Following the methods of Howe et al. (2007b), we then select an assemblage of bird species for estimating the bird-based ecological condition (or IEC score) of new sites. We chose 38 breeding bird species (Table 1) that were sensitive (positively or negatively) to the environmental reference gradient and were representative of northern mesic forests in the western Great Lakes region. In order to distinguish heavily disturbed sites from healthy forested areas, however, we included a few species that are not characteristic of northern mesic forests in this region, including invasive species (e.g., European Starling) and species associated with human-disturbed landscapes (e.g., Common Grackle [Quiscalus quiscula]); Guth 1978).
3) Calculate IEC scores for new sites based on breeding bird assemblages. This step requires input from users. We have developed a computer algorithm in MS Excel (Solver add-in) to estimate the Index of Ecological Condition (or IEC score) of a new site (Howe et al. 2007b, Gnass 2012) based on breeding bird occurrences in 10-minute point unlimited-radius counts. MS Excel’s Solver tool quickly estimates and finds the IEC (ranging from 0-10) that best fits the observed data, given the previously determined species’ responses. IEC scores close to zero describe forested areas that are highly disturbed, fragmented, or associated with a heavy “human footprint”; whereas IEC scores close to 10 describe forested areas that are very healthy based on the birds found there. Results are more than just re-statements of the original reference gradient, since birds that are sensitive to the measured “human footprint” are also likely to be sensitive to other environmental stressors that we have not identified and quantified.
Table 1. List of 38 indicator breeding bird species selected for use in the Index of Ecological Condition (IEC) model for northern mesic forests in northern Wisconsin (Gnass 2012). Click on the common name of a species to view its biotic response (BR) function. Click on each species’ account provided by the Birds of North America (BNA) and Cornell University to learn more about each species.

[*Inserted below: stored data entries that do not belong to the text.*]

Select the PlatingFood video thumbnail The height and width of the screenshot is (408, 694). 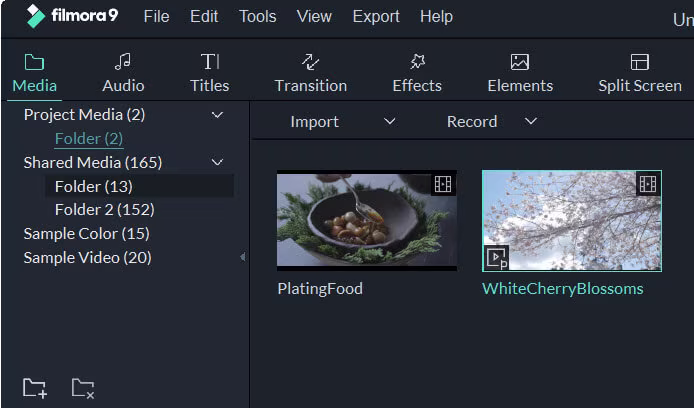pyautogui.click(x=366, y=220)
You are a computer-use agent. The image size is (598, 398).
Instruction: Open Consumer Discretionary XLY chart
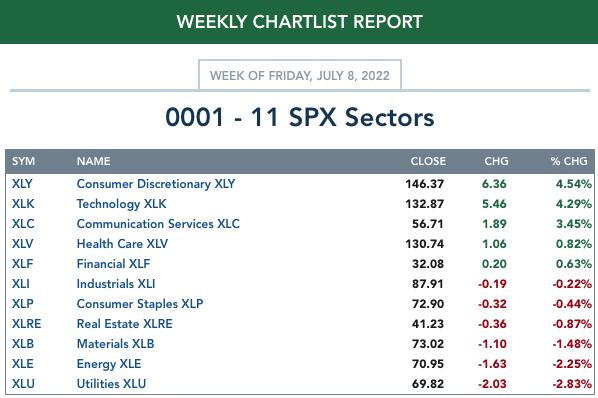(156, 184)
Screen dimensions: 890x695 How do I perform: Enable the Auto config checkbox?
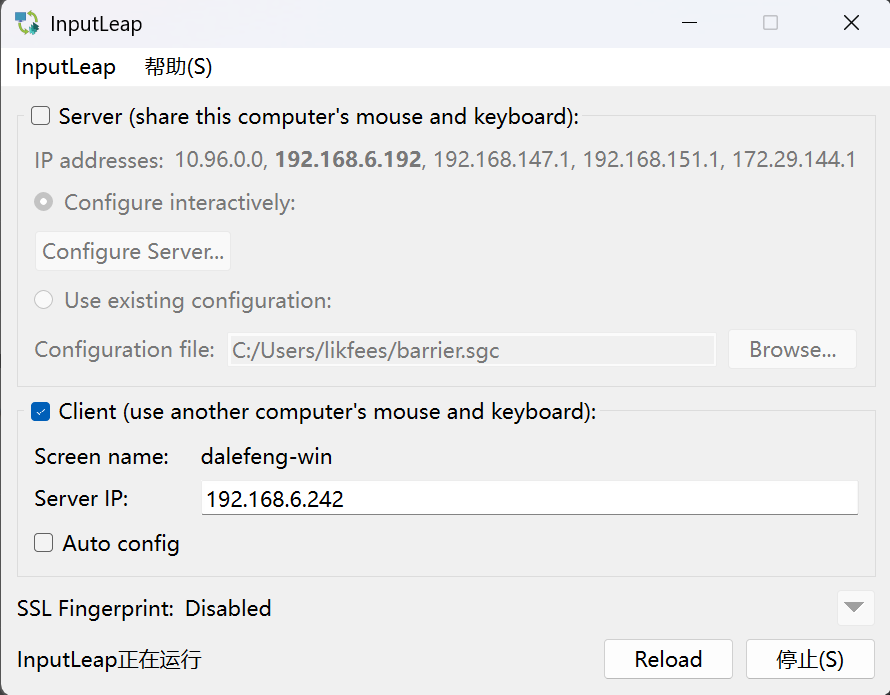click(x=44, y=543)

The IEC calculator (see IEC Calculator Download and Instructions) may be used to calculate the ecological condition (or IEC score) of a single forested site, a group of sites, or a large management area where bird point count data are available. Our forest IEC model (Gnass 2012) was originally developed for applications in northern Wisconsin but it is appropriate (perhaps with slight modification of included species) for forest landscapes of northern Minnesota, the Upper Peninsula of Michigan, northern Wisconsin, and possibly other areas of the northern Great Lakes region (Bird Conservation Region 12). These calculated bird-based IEC scores can separate maximally degraded forests from minimally degraded forests and, because birds integrate many environmental factors into their habitat selection and survival at a given location, they can provide more information about a site than GIS landscape variables alone (Gnass 2012). In other words, the IEC calculator is an objective, ecologically meaningful tool for guiding ecologically sustainable forest management and conservation practices and can be used in the future to monitor the outcomes of these activities.